I have noticed the following:
MyEnum = Types::Strict::Symbol.enum(:a, :b)
MyEnum[:a] === :a
# =>true
Don’t you think that it is breaking the type safety that it should provide? I mean, I think it should guarantee that you are not going to use a wrong MyEnum
in any case, but if you can use plain symbols in place you are overpassing it. For example:
def test(x)
case x
when MyEnum[:a]
"a"
when MyEnum[:b]
"b"
else
"I shoould have raised"
end
test MyEnum[:c]
# => Dry::Types::ConstraintError ...
test :c
# => "I should have raised"
I’m afraid I either don’t follow or you simply expect from dry-types what’s not possible. MyEnum[:a]

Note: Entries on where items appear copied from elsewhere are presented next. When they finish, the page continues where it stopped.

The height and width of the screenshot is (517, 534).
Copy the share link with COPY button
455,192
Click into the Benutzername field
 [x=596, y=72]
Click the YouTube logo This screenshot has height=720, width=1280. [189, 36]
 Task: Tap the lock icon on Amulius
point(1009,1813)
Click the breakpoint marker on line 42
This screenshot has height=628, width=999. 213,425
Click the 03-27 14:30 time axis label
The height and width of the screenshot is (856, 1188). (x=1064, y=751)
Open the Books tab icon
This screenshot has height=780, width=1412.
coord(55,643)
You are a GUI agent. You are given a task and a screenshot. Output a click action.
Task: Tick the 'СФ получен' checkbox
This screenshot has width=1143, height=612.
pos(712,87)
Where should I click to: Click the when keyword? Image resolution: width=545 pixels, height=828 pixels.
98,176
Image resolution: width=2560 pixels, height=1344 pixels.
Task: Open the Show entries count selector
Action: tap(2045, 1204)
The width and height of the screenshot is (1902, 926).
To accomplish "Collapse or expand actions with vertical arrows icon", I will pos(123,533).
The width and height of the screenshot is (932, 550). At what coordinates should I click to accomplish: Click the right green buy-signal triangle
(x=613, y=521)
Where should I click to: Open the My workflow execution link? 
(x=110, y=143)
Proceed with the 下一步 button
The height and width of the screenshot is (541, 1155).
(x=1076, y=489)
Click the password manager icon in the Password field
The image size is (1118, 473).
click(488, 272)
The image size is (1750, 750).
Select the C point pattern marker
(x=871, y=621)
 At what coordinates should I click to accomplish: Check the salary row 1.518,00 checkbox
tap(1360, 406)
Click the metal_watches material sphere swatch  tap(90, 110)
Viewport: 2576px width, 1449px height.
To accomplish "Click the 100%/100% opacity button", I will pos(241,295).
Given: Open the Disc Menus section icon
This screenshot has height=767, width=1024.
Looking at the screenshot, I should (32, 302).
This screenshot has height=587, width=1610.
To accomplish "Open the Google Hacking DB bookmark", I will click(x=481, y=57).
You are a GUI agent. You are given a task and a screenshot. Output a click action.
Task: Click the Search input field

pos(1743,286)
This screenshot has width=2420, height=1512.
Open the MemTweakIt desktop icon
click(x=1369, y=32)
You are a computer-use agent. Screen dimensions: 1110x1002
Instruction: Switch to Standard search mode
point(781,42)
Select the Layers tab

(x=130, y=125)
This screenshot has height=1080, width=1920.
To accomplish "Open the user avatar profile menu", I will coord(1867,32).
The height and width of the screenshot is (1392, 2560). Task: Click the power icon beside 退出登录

in your example returns :a
back, it’s a symbol, not something dry-types-related. After that you call ===
on that object and, again, it’s Symbol’s behavior, not one from dry-types. And note that semantically-wise ===
cannot raise an exception in any case. If you want to get a constraint error use MyEnum[x]
.
Oh, sorry!! Apologies… it was Friday evening after a tiring week O_o
It was my first time using dry-types
and I made wrong assumptions. I didn’t realize that []
method returned the underlying ruby primitive. Instead, I supposed it was returning an instance representing a dry-type
value.
I see that, with current design, all the responsibility of type safety relies on the callee, while the caller can always send everything he wants. This is different than in a static typed language, but surely it is what makes more sense in a dynamic language like ruby. Otherwise dry-types
surely would become a too invasive dependency.